Pedro Sánchez seeks leftist coalition to push out conservatives
Spain’s socialist party leader seeks to unite deeply divided party
Spain’s Socialist Party (PSOE) leader Pedro Sanchez speaking in Madrid on June 18th: “In recent times we forgot who we were.” Photograph: Javier Barbancho/Reuters
Pedro Sánchez has tightened his control of a divided Spanish Socialist Party (PSOE) at its two-day national congress, while announcing his intention to form a left-leaning coalition that would allow him to govern.
In May, Mr Sánchez won the PSOE primary, returning for a second spell as leader just eight months after he had been forced to resign from the post in acrimony.
This 39th PSOE congress saw him install allies in key positions in the party’s federal executive, giving him a dominance he never enjoyed during his 2014-2016 tenure.
“In recent times we forgot who we were,” Mr Sánchez told 8,500 party members gathered in Madrid to hear his headline speech on Sunday. “We forgot and you rose up to tell us: we are the PSOE. The new PSOE opens the way, it’s the PSOE it always was, which always led change and we are going to win the elections again.”
Mr Sánchez (45) stepped down as leader in October 2016, following a bitter conflict in the party over his refusal to abstain in a congressional vote and allow the conservative Popular Party (PP) to keep governing.
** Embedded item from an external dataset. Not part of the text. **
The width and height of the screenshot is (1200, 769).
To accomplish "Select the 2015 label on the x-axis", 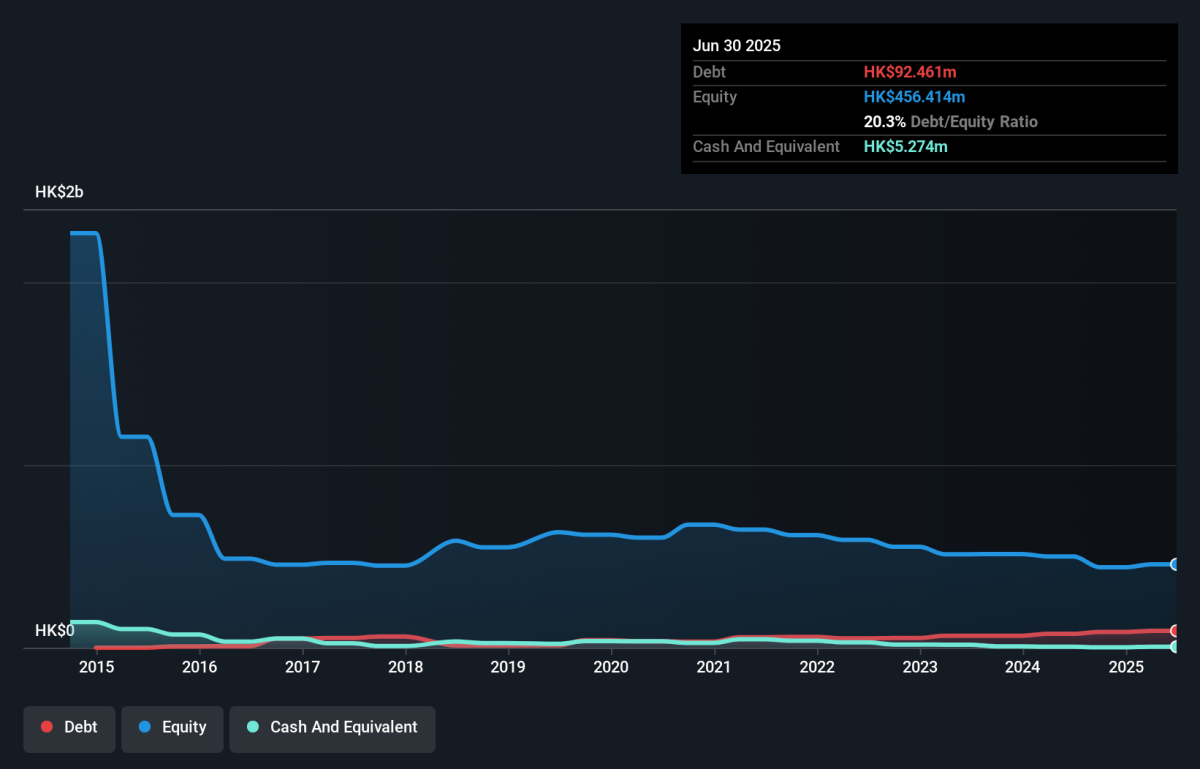I will pos(97,667).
After his resignation, the PSOE did abstain under a caretaker leadership, ending months of political stalemate but angering many of the party’s grass roots members.
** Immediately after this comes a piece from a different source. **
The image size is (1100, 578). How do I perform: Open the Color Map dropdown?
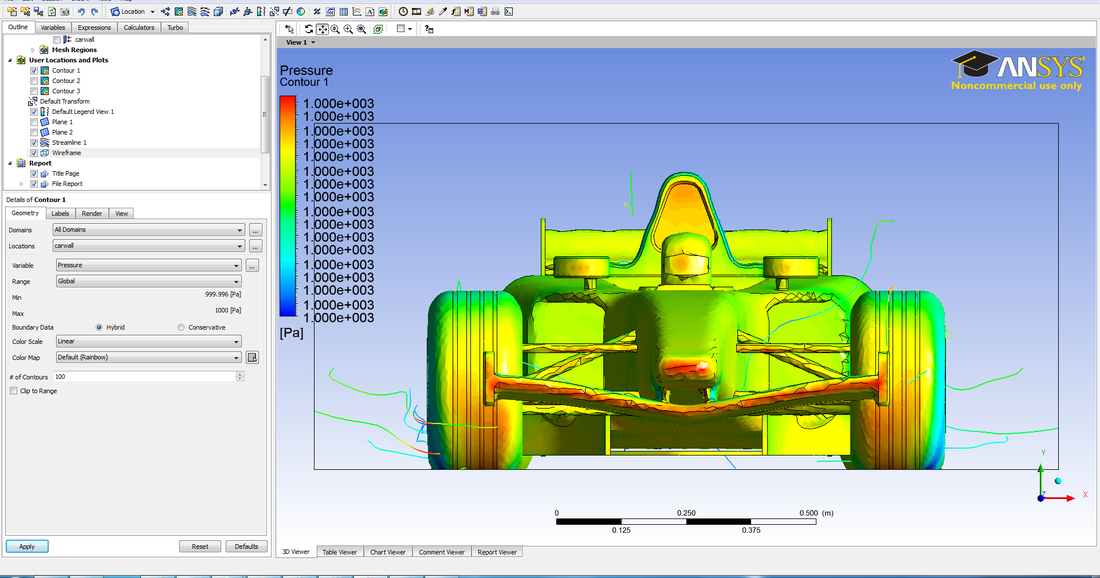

Mr Sánchez’s unlikely comeback was built on that outrage as well as his promise to move the party to the left. Although it remains Spain’s second political force, the PSOE lost millions of votes to the more stridently leftist Podemos in the general elections of 2015 and 2016.
But there were still vestiges of last autumn’s antagonism at the congress. Susana Díaz, whom Mr Sánchez defeated in the primary, stayed away on Sunday, as did former Socialist prime ministers Felipe González and José Luis Rodríguez Zapatero, suggesting the returning leader still has powerful opponents in his camp.
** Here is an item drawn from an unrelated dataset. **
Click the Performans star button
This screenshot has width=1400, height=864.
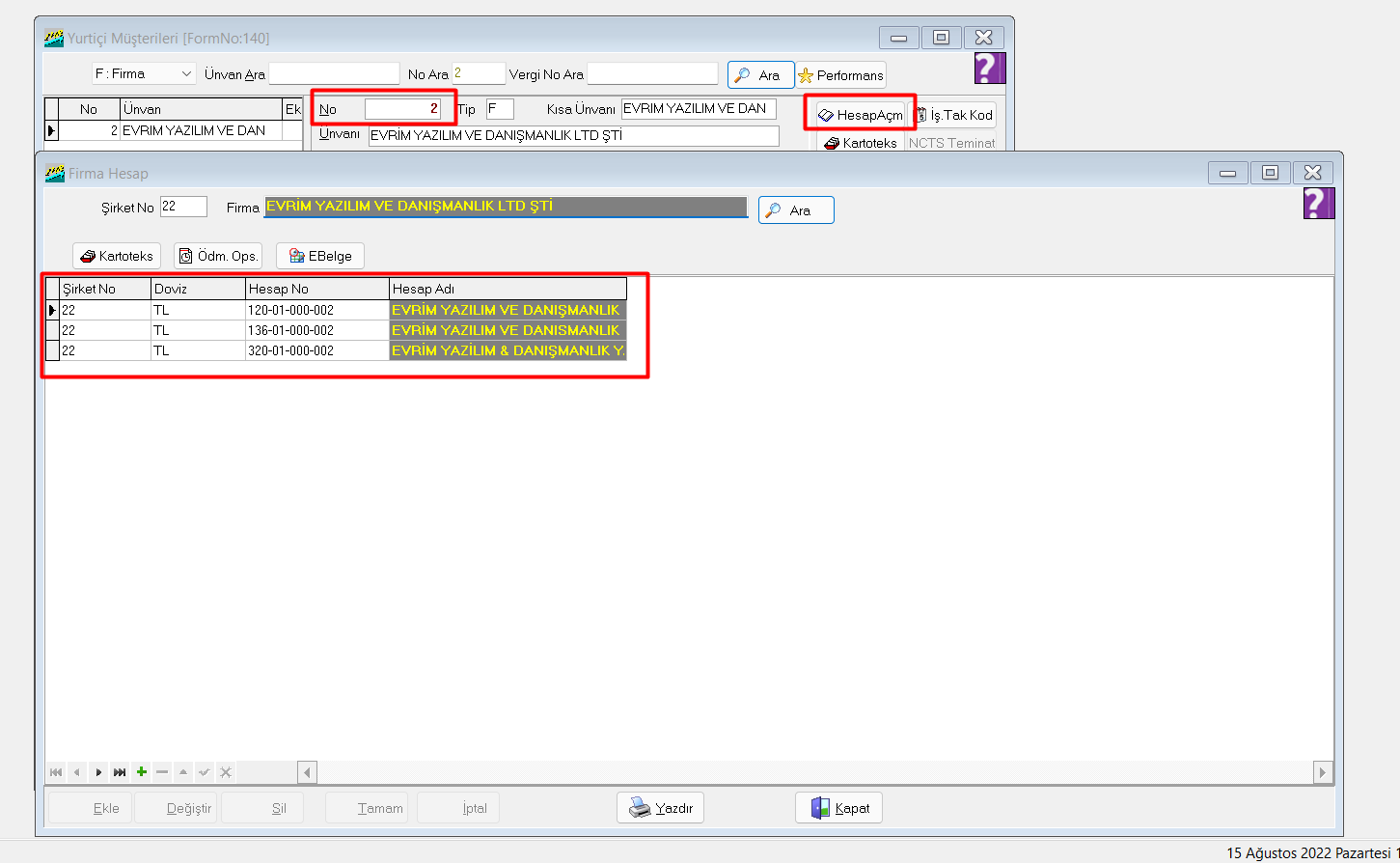[841, 75]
Others took a more pragmatic approach. “We’ve been through many months of internal torture,” said Emiliano García-Page, premier of the Castilla-La Mancha region, who backed Ms Díaz in the primary. “As someone who supported another candidate, the only option is to support the choice of party members.”
In his speech, Mr Sánchez appealed to Podemos, on the left, and Ciudadanos, to the right, to help him remove the corruption-plagued PP of prime minister Mariano Rajoy from power. As leader last year, Mr Sánchez tried and failed to build such a coalition. There have been signs recently that Podemos would be willing to work with the PSOE, but the former has a poor relationship with Ciudadanos.
The next election is due in 2020, although a successful no-confidence motion could remove the PP from power before then.
The sense of a new era opening for the PSOE was made clear when it approved Mr Sánchez’s controversial proposal to deem Spain “pluri-national”, suggesting a willingness to listen to the grievances of Catalan nationalists. The Catalan region wants to hold a referendum on independence from Spain on October 1st, despite the Rajoy government’s insistence that such a move is illegal.
“Spain isn’t anti-Catalan,” Mr Sánchez said. “Spain loves Catalonia, Spain is plural and diverse.”